**TASK REQUIREMENTS:** Word for word, retype the first line of the records and every following line through the one containing "Expand See all".
** Opening GIVEN RECORDS block **
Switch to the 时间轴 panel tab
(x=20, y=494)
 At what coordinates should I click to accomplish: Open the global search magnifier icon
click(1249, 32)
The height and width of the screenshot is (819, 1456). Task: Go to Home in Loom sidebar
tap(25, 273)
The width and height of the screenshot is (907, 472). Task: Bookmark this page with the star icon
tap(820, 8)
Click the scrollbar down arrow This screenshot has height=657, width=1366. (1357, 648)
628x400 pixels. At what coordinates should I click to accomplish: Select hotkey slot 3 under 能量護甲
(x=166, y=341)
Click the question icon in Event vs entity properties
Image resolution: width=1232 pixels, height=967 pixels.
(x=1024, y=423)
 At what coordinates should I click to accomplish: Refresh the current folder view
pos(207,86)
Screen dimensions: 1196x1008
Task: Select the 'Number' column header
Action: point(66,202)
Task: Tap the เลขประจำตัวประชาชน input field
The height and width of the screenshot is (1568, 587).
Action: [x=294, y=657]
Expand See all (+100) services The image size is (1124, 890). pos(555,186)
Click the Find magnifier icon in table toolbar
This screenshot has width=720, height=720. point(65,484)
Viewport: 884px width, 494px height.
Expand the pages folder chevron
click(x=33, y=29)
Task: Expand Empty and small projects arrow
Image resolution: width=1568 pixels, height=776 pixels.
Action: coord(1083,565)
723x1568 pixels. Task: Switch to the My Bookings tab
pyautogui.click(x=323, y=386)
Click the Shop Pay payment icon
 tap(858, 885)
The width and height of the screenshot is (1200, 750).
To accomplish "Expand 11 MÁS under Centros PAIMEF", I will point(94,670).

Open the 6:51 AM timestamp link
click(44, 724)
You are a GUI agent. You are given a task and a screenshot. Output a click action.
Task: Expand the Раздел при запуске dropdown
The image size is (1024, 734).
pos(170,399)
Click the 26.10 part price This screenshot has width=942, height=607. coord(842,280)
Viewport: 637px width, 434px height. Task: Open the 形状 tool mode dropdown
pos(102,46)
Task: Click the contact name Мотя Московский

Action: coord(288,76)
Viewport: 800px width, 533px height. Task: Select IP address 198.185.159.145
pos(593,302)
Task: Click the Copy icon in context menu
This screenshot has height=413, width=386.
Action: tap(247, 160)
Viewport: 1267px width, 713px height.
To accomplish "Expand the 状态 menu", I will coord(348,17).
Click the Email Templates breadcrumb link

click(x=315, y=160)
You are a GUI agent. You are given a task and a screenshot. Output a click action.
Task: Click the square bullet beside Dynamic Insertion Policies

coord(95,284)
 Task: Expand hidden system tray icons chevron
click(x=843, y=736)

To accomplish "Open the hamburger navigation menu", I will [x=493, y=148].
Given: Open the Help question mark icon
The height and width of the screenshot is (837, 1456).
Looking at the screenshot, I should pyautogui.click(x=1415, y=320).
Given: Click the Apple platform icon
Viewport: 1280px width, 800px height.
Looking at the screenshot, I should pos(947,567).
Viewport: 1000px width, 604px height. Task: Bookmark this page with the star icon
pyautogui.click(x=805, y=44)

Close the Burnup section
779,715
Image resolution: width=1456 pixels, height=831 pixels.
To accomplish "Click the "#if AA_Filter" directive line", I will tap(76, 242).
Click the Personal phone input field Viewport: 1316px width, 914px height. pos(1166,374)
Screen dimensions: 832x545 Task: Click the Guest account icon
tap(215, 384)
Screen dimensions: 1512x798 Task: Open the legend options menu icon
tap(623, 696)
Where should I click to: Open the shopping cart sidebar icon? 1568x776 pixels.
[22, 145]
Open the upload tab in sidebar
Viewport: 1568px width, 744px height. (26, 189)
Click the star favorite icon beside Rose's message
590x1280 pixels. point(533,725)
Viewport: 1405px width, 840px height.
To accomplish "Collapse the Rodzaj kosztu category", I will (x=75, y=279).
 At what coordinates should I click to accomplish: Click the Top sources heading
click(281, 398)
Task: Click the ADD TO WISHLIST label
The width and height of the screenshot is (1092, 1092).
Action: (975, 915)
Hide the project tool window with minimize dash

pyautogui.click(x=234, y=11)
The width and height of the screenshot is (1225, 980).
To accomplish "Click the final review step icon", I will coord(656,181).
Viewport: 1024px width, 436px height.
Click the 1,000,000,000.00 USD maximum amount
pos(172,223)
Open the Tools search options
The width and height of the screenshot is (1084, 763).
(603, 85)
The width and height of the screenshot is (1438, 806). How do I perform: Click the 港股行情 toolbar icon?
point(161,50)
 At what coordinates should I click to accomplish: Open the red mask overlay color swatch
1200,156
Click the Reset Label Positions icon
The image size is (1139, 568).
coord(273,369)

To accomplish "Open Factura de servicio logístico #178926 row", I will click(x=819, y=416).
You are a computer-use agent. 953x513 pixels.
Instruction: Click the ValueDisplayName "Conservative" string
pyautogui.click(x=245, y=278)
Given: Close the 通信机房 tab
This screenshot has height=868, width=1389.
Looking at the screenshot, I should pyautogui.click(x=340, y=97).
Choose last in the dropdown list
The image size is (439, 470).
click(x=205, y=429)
** Closing GIVEN RECORDS block **
**SOLUTION FOR THIS EXERCISE:**
Switch to the 时间轴 panel tab
(x=20, y=494)
 At what coordinates should I click to accomplish: Open the global search magnifier icon
click(1249, 32)
The height and width of the screenshot is (819, 1456). Task: Go to Home in Loom sidebar
tap(25, 273)
The width and height of the screenshot is (907, 472). Task: Bookmark this page with the star icon
tap(820, 8)
Click the scrollbar down arrow This screenshot has height=657, width=1366. (1357, 648)
628x400 pixels. At what coordinates should I click to accomplish: Select hotkey slot 3 under 能量護甲
(x=166, y=341)
Click the question icon in Event vs entity properties
Image resolution: width=1232 pixels, height=967 pixels.
(x=1024, y=423)
 At what coordinates should I click to accomplish: Refresh the current folder view
pos(207,86)
Screen dimensions: 1196x1008
Task: Select the 'Number' column header
Action: point(66,202)
Task: Tap the เลขประจำตัวประชาชน input field
The height and width of the screenshot is (1568, 587).
Action: [x=294, y=657]
Expand See all (+100) services The image size is (1124, 890). pos(555,186)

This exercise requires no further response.